Segundo aliados, decisão foi tomada após a confirmação da presença de Flávio Bolsonaro na posse. Lula havia aceito o convite de Kast após encontro entre os dois no Panamá, em janeiro.


Após a ausência de Lula, o ministro das Relações Exteriores, Mauro Vieira, deve entregar um convite para Kast visitar o Brasil.

Ao canal chileno, Flávio afirmou que o presidente “não respeita quem pensa diferente e, o tempo todo, fala com muito ódio e ressentimento no coração”. O senador também comparou os dois presidentes. “O presidente Kast é muito maior que Lula”, disse.


O pré-candidato ao Planalto também citou a situação de seu pai, o ex-presidente Jair Bolsonaro, que está preso desde novembro, condenado pela trama golpista.

“Ele é muito forte, tem uma mente muito forte e está muito consciente do que está acontecendo no Brasil. Vamos trabalhar para tirá-lo dessa situação o quanto antes, e a justiça será feita com o presidente Bolsonaro”, disse.

A cerimônia de posse de Kast reuniu chefes de Estado e autoridades da região, entre eles os presidentes Javier Milei (Argentina), Santiago Peña (Paraguai), Daniel Noboa (Equador) e Yamandú Orsi (Uruguai). O chanceler Mauro Vieira representou o Brasil.

Kast derrotou candidata do Partido Comunista

José Antonio Kast venceu o segundo turno das eleições chilenas em 14 de dezembro de 2025 com 58,3% dos votos, contra 41,7% da candidata do Partido Comunista, Jeannette Jara. A vitória encerrou o governo do esquerdista Gabriel Boric, iniciado em 2022.

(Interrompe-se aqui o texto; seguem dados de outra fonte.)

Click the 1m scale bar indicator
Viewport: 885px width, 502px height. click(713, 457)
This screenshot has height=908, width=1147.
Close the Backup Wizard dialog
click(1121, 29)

Fundador do Partido Republicano, Kast ocupou cadeira na Câmara dos Deputados chilena por mais de uma década pela UDI (União Democrática Independente) e já havia concorrido à presidência em 2021, quando perdeu para Boric.

Em 2025, beneficiou-se da rejeição ao governo, marcado por dificuldades econômicas e aumento da criminalidade.

O novo presidente prometeu reprimir a imigração ilegal, reduzir gastos públicos e desregulamentar a economia. Propôs também criar uma força policial nos moldes do ICE americano para rastrear e deportar imigrantes indocumentados.

Kast tem vínculos com a família Bolsonaro e participou, em março, da “Cúpula Escudo das Américas”, reunião organizada por Donald Trump com 12 líderes de direita para discutir segurança e imigração. No encontro, apareceu em fotos ao lado do ex-deputado Eduardo Bolsonaro.

Com a posse de Kast, agora são cinco presidentes de direita em países da América do Sul: Chile, Argentina, Bolívia, Paraguai e Equador.